== WRITTEN EXERCISE ==
Reproduce the following material line for line, leaving every character unchanged.

## Start SUPPLIED DATA

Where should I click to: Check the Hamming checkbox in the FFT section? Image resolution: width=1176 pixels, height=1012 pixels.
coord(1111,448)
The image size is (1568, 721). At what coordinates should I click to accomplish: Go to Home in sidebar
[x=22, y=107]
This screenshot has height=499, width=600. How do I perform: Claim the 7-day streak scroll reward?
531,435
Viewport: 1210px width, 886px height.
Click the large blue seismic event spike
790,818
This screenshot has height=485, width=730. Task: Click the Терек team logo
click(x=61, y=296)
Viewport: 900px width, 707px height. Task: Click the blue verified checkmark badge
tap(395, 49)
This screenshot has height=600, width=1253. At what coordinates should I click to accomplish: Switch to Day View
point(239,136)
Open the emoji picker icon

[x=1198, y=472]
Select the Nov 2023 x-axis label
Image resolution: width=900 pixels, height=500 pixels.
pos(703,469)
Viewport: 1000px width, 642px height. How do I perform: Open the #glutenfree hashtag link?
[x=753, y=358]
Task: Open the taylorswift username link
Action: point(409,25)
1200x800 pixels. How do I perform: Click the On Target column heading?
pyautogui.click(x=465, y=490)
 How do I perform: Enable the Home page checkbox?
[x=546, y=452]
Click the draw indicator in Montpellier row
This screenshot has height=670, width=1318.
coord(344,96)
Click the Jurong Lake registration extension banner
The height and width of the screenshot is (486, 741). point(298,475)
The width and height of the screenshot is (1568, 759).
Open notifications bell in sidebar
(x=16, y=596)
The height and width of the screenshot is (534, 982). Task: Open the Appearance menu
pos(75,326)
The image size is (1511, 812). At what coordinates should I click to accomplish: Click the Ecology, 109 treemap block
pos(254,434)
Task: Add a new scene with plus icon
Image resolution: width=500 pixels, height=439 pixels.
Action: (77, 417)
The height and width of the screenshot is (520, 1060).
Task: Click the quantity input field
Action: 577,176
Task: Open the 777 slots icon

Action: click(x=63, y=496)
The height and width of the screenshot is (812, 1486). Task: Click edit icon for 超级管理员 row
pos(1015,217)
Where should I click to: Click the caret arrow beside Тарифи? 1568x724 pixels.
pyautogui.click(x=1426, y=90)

## End SUPPLIED DATA

== FINAL RESULT ==
Where should I click to: Check the Hamming checkbox in the FFT section? Image resolution: width=1176 pixels, height=1012 pixels.
coord(1111,448)
The image size is (1568, 721). At what coordinates should I click to accomplish: Go to Home in sidebar
[x=22, y=107]
This screenshot has height=499, width=600. How do I perform: Claim the 7-day streak scroll reward?
531,435
Viewport: 1210px width, 886px height.
Click the large blue seismic event spike
790,818
This screenshot has height=485, width=730. Task: Click the Терек team logo
click(x=61, y=296)
Viewport: 900px width, 707px height. Task: Click the blue verified checkmark badge
tap(395, 49)
This screenshot has height=600, width=1253. At what coordinates should I click to accomplish: Switch to Day View
point(239,136)
Open the emoji picker icon

[x=1198, y=472]
Select the Nov 2023 x-axis label
Image resolution: width=900 pixels, height=500 pixels.
pos(703,469)
Viewport: 1000px width, 642px height. How do I perform: Open the #glutenfree hashtag link?
[x=753, y=358]
Task: Open the taylorswift username link
Action: point(409,25)
1200x800 pixels. How do I perform: Click the On Target column heading?
pyautogui.click(x=465, y=490)
 How do I perform: Enable the Home page checkbox?
[x=546, y=452]
Click the draw indicator in Montpellier row
This screenshot has height=670, width=1318.
coord(344,96)
Click the Jurong Lake registration extension banner
The height and width of the screenshot is (486, 741). point(298,475)
The width and height of the screenshot is (1568, 759).
Open notifications bell in sidebar
(x=16, y=596)
The height and width of the screenshot is (534, 982). Task: Open the Appearance menu
pos(75,326)
The image size is (1511, 812). At what coordinates should I click to accomplish: Click the Ecology, 109 treemap block
pos(254,434)
Task: Add a new scene with plus icon
Image resolution: width=500 pixels, height=439 pixels.
Action: (77, 417)
The height and width of the screenshot is (520, 1060).
Task: Click the quantity input field
Action: 577,176
Task: Open the 777 slots icon

Action: click(x=63, y=496)
The height and width of the screenshot is (812, 1486). Task: Click edit icon for 超级管理员 row
pos(1015,217)
Where should I click to: Click the caret arrow beside Тарифи? 1568x724 pixels.
pyautogui.click(x=1426, y=90)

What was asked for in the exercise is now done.